Erwin Reijers bekijkt voor de OBA de boekenkasten van schrijvers en meer of minder bekende Amsterdammers. In deze derde aflevering: de boekenkast van Oek de Jong.
‘Mijn bibliotheek is in de loop der jaren ontstaan. Ik heb negen kasten en daar wil ik het bij laten. Alleen bovenop de kasten is nog ruimte. Ik wil geen huis volgebouwd met boeken, dat vind ik niet prettig. Ik heb drieduizend boeken en dat is genoeg. Ik gebruik de boeken ook bij het schrijven, vanochtend heb ik nog Edward Albee uit de kast gerukt om er een blik in te werpen.’
Waarom deed u dat?
‘Ik heb boven een kleine kamer waar ik schrijf. Ik ben bezig met een nieuwe roman en zat middenin een ruzie tussen een man en een vrouw en moest meteen aan Wie is er bang voor Virginia Woolfdenken, dat beroemde toneelstuk van Edward Albee dat vol staat met scherpe dialogen. Op zo’n moment ren ik naar beneden en hoef ik maar een halve bladzijde te lezen om een bepaalde scherpte te proeven en de energie op te nemen van een schrijver die zo’n ruzie op hoog niveau behandelt. Albee is een toptoneelschrijver. Wás, want hij is helaas overleden.

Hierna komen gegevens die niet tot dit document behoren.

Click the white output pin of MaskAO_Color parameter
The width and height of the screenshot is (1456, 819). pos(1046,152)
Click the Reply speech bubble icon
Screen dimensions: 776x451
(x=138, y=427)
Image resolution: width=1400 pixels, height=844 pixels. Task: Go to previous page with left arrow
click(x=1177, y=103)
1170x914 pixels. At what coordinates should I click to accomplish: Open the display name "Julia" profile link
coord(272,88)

Een bibliotheek is ook een uitdrukking van mijn persoonlijkheid. Het heeft met identiteit te maken. Als je in de kast kijkt van iemand die veel leest, dan kan je daar een hoop uit afleiden. Wat staat er wel en wat staat er niet? Als je nauwkeurig kijkt, herken je persoonlijke trekken in zo’n bibliotheek. Dus laat mij uw bibliotheek zien en ik zeg u wie uw vrienden zijn.’

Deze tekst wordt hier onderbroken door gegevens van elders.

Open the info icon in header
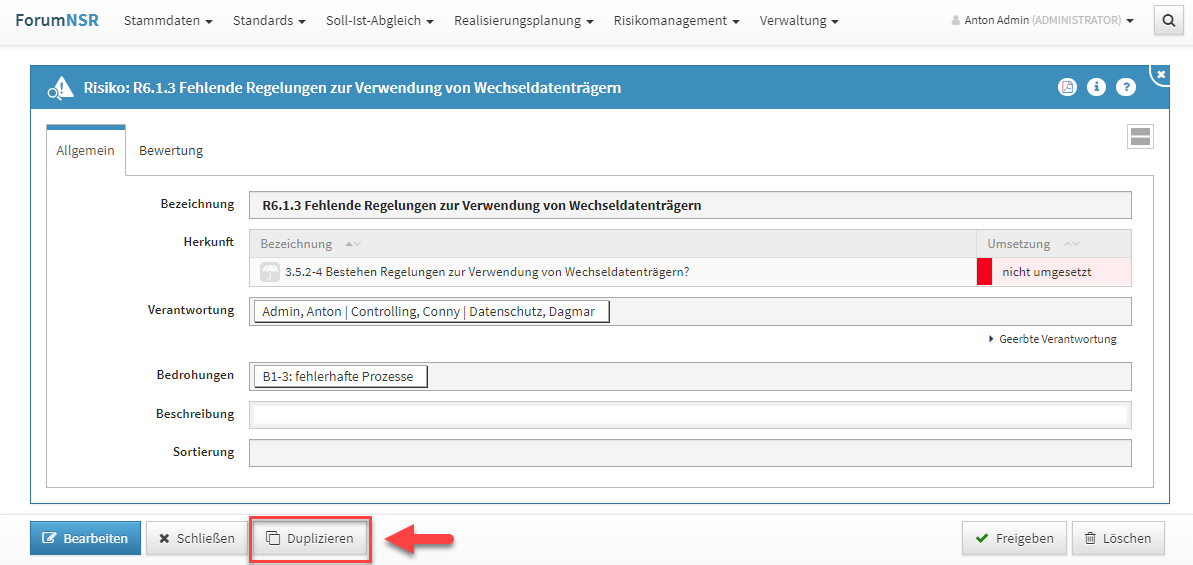Image resolution: width=1193 pixels, height=565 pixels. (x=1096, y=88)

Is úw persoonlijkheid in de loop der jaren veranderd wanneer u naar uw bibliotheek kijkt?
‘De basis blijft hetzelfde denk ik, maar het interessante is dat die persoonlijkheid zich steeds meer uitkristalliseert. Lang geleden ben ik begonnen met Flaubert, de schrijver van Madame Bovary. Dat vond ik meteen geweldig. Maar ik ben niet iemand die vervolgens in één keer zijn complete oeuvre verslindt. De liefde voor een schrijver wordt bij mee eerst vastgesteld en breidt zich in de loop der jaren langzaam uit. Na Madame Bovary heb ik De leerschool der liefde gelezen, en nog weer later zijn brieven en jeugdwerk. Je kennis van zo’n schrijver verfijnt zich steeds meer. Je wilt steeds dieper in zo’n oeuvre doordringen en dat is eigenlijk wat zo’n boekenkast laat zien: hoe een smaak groeit en zich ontwikkelt.’
Mag een schrijver in een boek alles zeggen?
‘Een romanschrijver moet zo diep mogelijk in de werkelijkheid doordringen. Zoveel mogelijk laten zien van wat mensen beweegt. Diep afdalen in de krochten van de menselijke geest en nergens voor terugdeinzen. Alles wat er aan gruwelijks in mensen aanwezig is moet je laten zien. Dat vind ik het belangrijkst. En dan vind ik het eigenlijk niet eens van belang dat je kan zeggen wat je wilt. Natuurlijk moet je in een roman een personage dingen kunnen laten zeggen die andere mensen tegen de borst stuiten en niet jouw mening zijn. Een bekend geval op dat gebied is Mystiek lichaam van Frans Kellendonk. In dat boek maakt een oude vrekkige man allerlei platte anti joodse en antisemitische opmerkingen. Daar is Kellendonk enorm op aangevallen maar het is niet zíjn mening. Het is een personage die het zegt.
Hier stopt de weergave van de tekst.